There is substantial evidence to suggest that social interactions, and discourse in particular, are the strongest drivers of learning (National Academies 2018), suggesting that we need to promote productive talk in our classrooms (NRC 2012). While the Next Generation Science Standards practice of “obtaining, evaluating, and communicating information” has an explicit connection to scientific discourse, “engaging in argument from evidence” and arguably all NGSS practices are facilitated through discourse in the real world. We need to teach students how to have a productive conversation so they can fully engage in the scientific process. Leading productive discourse can be learned and when facilitated well, leads to greater equity of voice in the classroom (Windschitl, Thompson, and Braaten 2018).

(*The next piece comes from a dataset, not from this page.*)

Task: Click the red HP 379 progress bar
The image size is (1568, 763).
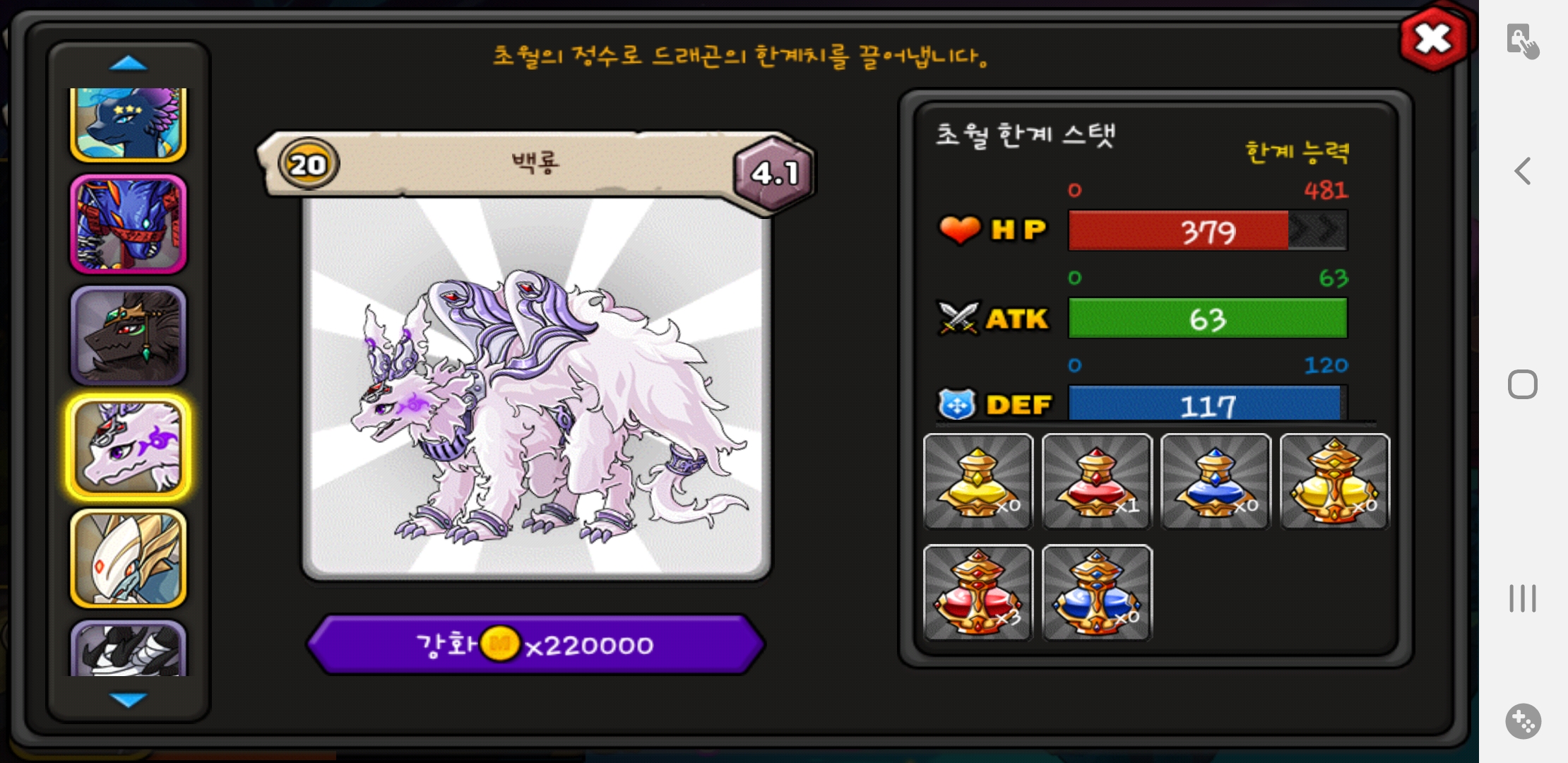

In our own search for scaffolds to help students learn how to have productive discussions, we encountered Spider Web Discussions (SWDs), an instructional routine that structures classroom talk and allows the teacher to monitor the content and process of the discussion (see “On the web”). We have found SWDs to be a powerful tool that allows students to reflect on their content knowledge and wrestle with socio-scientific issues facing us. Students are also excited about the gamification of the process and regularly ask for SWDs.
In an SWD students have a meaningful conversation about an important topic. The teacher graphs the flow of the talk to assess the quality and equity of the discourse, as well as the quality of the content that students present. Ideally, students are seated in a circle (Figure 1), and as each student participates in the conversation, the teacher draws a line from one speaker to the next on a diagram of the students’ seats, creating what looks like a spider web (Figure 2, p. 50). The teacher also makes notations on the web about the quality of the talk.
We have found that displaying the developing web on a projector in real time can improve the process by giving students ongoing feedback of who needs to be brought into the conversation and who should yield the floor to peers. With repeated use, discourse skills become automatic for students, giving them tools for productive talk outside of the SWD format. At the conclusion of the conversation the students self-assess the web and discuss what they could improve on the next time. We have found that our students are invested in making better webs, so the quality of the conversations improves over time.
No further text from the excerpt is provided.